Now, instead of listening to albums, people are making playlists on Winamp and shuffling them up in quasi-DJ fashion. Wong's typical Winamp playlist includes the likes of ATB, Paul Oakenfold, and William Orbit, all electronic trance artists.

"I associate trance with going to raves all the time," Wong said. "It reminds me of being happy. On the other hand, alternative is telling you the world is horrible and depressing, which was cool when I was going through my teenage angst years. In retrospect, I have nothing to be depressed about."

Before the 1960s, college meant graduating to a higher musical taste, whether it was jazz or classical. Now, those hierarchies of taste have collapsed in favor of a new system, which musicologist Leonard Meyer called fluctuating stasis.

"In fluctuating stasis, there is no mainstream style, no progress, just a circulation of different styles, none of which is better or more central," said musicology professor Robert Fink.

This fragmentation makes it easy for various styles to come in and out of popularity very quickly. The Latin music explosion, symbolized by Ricky Martin's shaking bon-bon, and the success of the "O Brother, Where Art Thou?" roots soundtrack, winner of the Best Album Grammy, both came and went, but did not revolutionize music the way the Beatles or Elvis did. In fact, it may be that the current music world is living under the Elvis/Beatles paradigm, where, like in the film world where every movie after "Star Wars" had to be a blockbuster, *NSYNC does its best to be marketed as a Beatles-esque boy band.

"There's much more sense now that everything from the Beatles on up is part of the present and doesn't signify the past. When I researched heavy metal in the '80s, you'd have the kids listening to White Snake and the parents listening to Led Zeppelin, but it was really the same stuff," Walser said.
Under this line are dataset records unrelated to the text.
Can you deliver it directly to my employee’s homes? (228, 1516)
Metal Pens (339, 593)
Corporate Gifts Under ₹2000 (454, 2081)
Walser believes that this is because parents and kids are living in the same musical paradigm, where Eminem is to today's generation what Elvis was to its parents', providing a similar attraction and hipness quotient. Just as the 1950s and '60s were dominated by rock 'n' roll, the 1990s to the present may be seen years from now as the dominance of hip-hop, in everything from record sales to clothing designs and even rap rock. Record companies exploited the trend by signing "bling bling" artists, and Hollywood also signed on for a new generation of blaxsploitation films ("Shaft," "Undercover Brother," "Friday") featuring soundtracks of chic artists.

With the creation of mass culture through MTV's Total Request Live and narrow, repetitive radio airplay, the Internet has provided a respite from homogeneous styles. In fact, fragmentation, or its sister trend "diversity," has been a way for college students to rebel.

"The belief that record companies should have a power over how music is disseminated and consumed collapsed. There's a gleeful desire to steal as much of their authority as you can. A college student invented Napster and college students brought it into power. It was a revolt of the students against homogenized mass culture," Fink said.

Now the many different subcultures of music can thrive equally without any all-encompassing musical hero. It's possible that no supposedly-inevitable unifying icon will emerge from this fluctuating period of stasis.

"If you get into a targeted group and stay within that, each group could have a transformative star and not have one that transforms all of them at once," said ethnomusicology professor Anthony Seeger.

With new technologies and a new college degree, music can be more about connections than ever. Universalizing rap, which doesn't usually involve traditional singing or acoustic instruments, may be Eminem's way of helping society understand why rap can't simply be segregated away from mainstream culture.

So too, after the UCLA experience is over, hopefully musical exploration will become a life-long journey of self-discovery into that strange place known as the real world, where music of all shapes and sizes continues to impact our generation with its myriad possibilities.